Cripes, if I got a blister, I'd stop running.
Break a leg: Mitchell certainly did, but kept on running to help US reach final of 4x400 relayBy: Eddie Pells, The Associated Press
LONDON - Manteo Mitchell heard the POP! and knew it wasn't good. "It felt like somebody literally just snapped my leg in half," he said.
The American sprinter had half a lap to go in the first leg of the 4x400-meter relay preliminaries Thursday and a choice to make: keep running or stop and lose the race. To him, it was never much of a choice.
He finished the lap and limped to the side to watch the Americans finish the race and qualify easily for the final. A few hours later, doctors confirmed what he suspected: He had run the last 200 metres with a broken left fibula.
"I heard it and I felt it," Mitchell told The Associated Press. "But I figured it's what almost any person would've done in that situation."
Mitchell finished his heat in 46.1 seconds, and the United States tied the Bahamas in the second heat in 2 minutes, 58.87 seconds — the fastest time ever run in the first round of the relay at the Olympics.
The 25-year-old sprinter said he was diagnosed with a complete break of the left fibula — but it was not a compound fracture and the bone is expected to heal on its own in four to six weeks.
He knew what the stakes were when he lined up to run the first leg of his first Olympics. The Americans have won gold in the last eight long relays they've entered at the Olympics.
"Even though track is an individual sport, you've got three guys depending on you, the whole world watching you," Mitchell said. "You don't want to let anyone down."
He said he slipped on the stairs a few days ago in the athletes village but didn't think much of it. Training went well and he felt good when he lined up to kick things off for the Americans. He said he was feeling great, as well, when he looked at the clock while approaching the 200-meter mark, somewhere in the high-20 or low-21-second range.
"I was doing my job," Mitchell said. "But probably at 201 metres, I heard it and I felt it."
He credited something more than simple adrenaline for pushing him the rest of the way around the track.

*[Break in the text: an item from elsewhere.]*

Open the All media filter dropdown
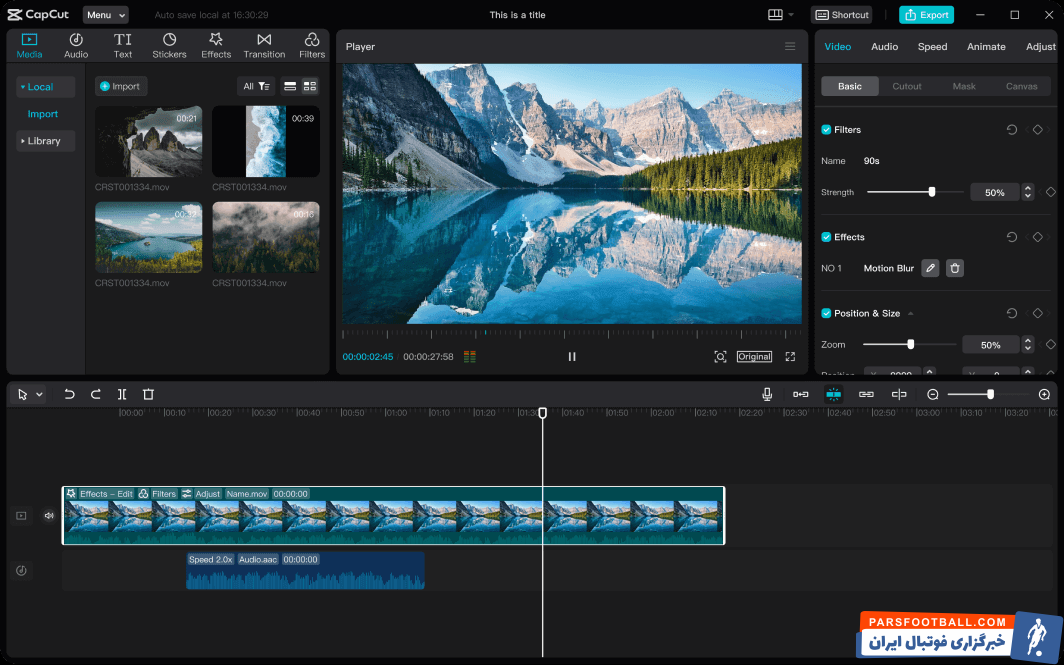The image size is (1064, 665). point(256,86)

"Faith, focus, finish. Faith, focus, finish. That's the only thing I could say to myself," he said.
A broken bone got him into athletics in the first place.

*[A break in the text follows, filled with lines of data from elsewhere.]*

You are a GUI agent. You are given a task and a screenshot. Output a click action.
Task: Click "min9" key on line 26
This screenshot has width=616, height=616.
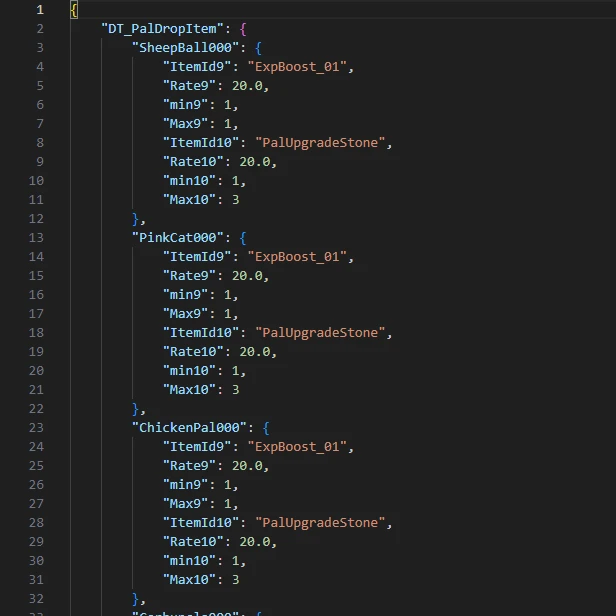click(185, 485)
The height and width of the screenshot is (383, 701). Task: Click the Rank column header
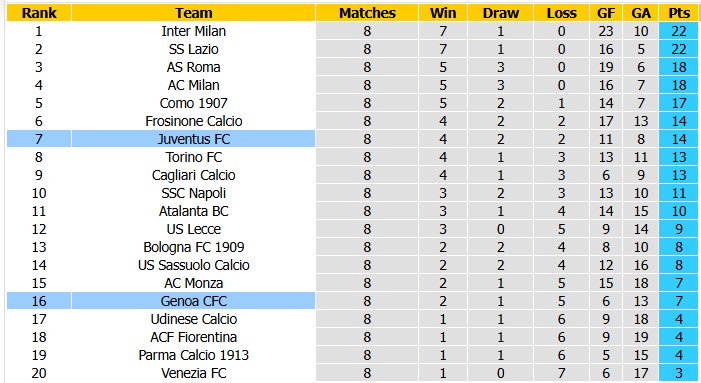pyautogui.click(x=39, y=13)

He was a promising American football player at high school until he broke his left arm and his coaches pushed him toward the track.
Mitchell will spend the rest of the Olympics, and beyond, in a walking boot and on crutches. He'll be at the stadium to watch Friday's final.

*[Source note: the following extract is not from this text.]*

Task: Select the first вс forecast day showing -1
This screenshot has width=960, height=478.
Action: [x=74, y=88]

The United States is no shoo-in to win a medal this time, because LaShawn Merritt and Jeremy Wariner — Olympic gold medallists in 2004 and 2008 — are also both out with injuries. But the medals ceremony is Saturday, and if the U.S. finishes in the top three, Mitchell would get one, too, since he ran in the preliminaries.
Forgive him if he doesn't leap onto the podium, though.
"I pretty much figured it was broken, because every step I took, it got more painful," he said. "But I was out there already. I just wanted to finish and do what I was called in to do."